|28/05/03||Newspaper reporters in row over Chalabi By Howard Kurtz|
May 28 2003
A row between two New York Times reporters over a story on an Iraqi exile leader raises questions about the paper's coverage of the search for weapons said to be hidden by Saddam Hussein.
An internal email by Judith Miller, the paper's reporter on bio-terrorism, acknowledges that her main source for such articles has been Ahmad Chalabi, an exile leader who is close to senior Pentagon officials.
The connection surfaced when John Burns, the paper's Baghdad bureau chief, scolded Miller over her May 1 story on Chalabi without clearing it with him.
Miller replied: “I've been covering Chalabi for about 10 years, and have done most of the stories about him. . . . He has provided most of the front page exclusives on WMD [weapons of mass destruction].” She said the army unit she was with “is using Chalabi's intell and document network for its own WMD work. . . . Since I'm there every day, talking to him . . . I thought I might have been included on a decision [for another reporter to write about Chalabi].”
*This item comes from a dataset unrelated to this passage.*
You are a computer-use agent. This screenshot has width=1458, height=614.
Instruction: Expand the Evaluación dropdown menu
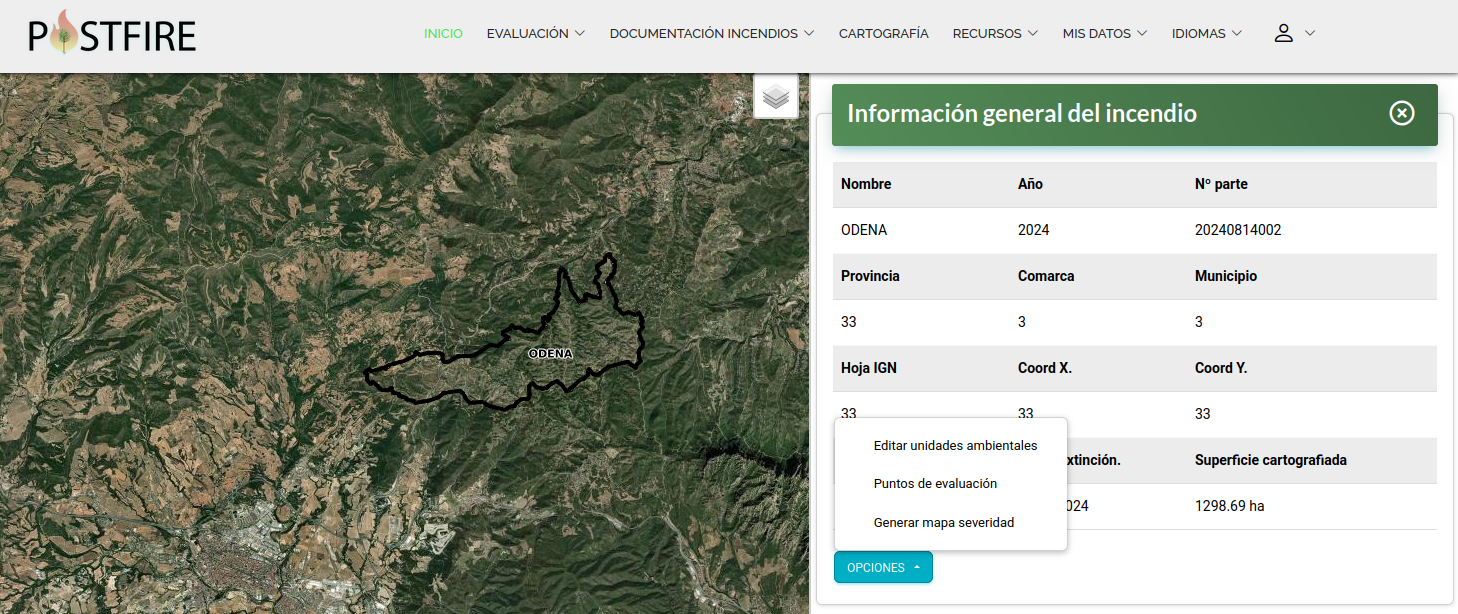pyautogui.click(x=535, y=33)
Andrew Rosenthal, the paper's assistant managing editor for foreign news, said it is “a pretty slippery slope” to publish reporters' email and “reveal whatever confidential sources they may or may not have”.
“Of course we talk to Chalabi,” Rosenthal said. “If you were in Iraq and weren't talking to Chalabi, I'd wonder if you were doing your job.” According to the New Yorker's Seymour Hersh, Chalabi's Iraqi National Congress was a key source of information about weapons for the Pentagon's intelligence unit – information sometimes disputed by the CIA. Chalabi may have been feeding the Times and other news organisations the same disputed information.
Miller has been criticised for her reporting on the hunt for Iraqi weapons while she was embedded with the army unit. In an April 21 story, she said a leading Iraqi scientist claimed Iraq had destroyed chemical and biological weapons days before the war began, according to the army team.
Behind that story was an interesting arrangement. Under the terms of her accreditation, Miller wrote: “This reporter was not permitted to interview the scientist or visit his home”. Nor was she permitted to write about the discovery of the scientist for three days, and the copy was then submitted for a check by military officials. Since then, no evidence has surfaced to support these claims and the Alpha search team is preparing to leave Iraq without having found weapons of mass destruction.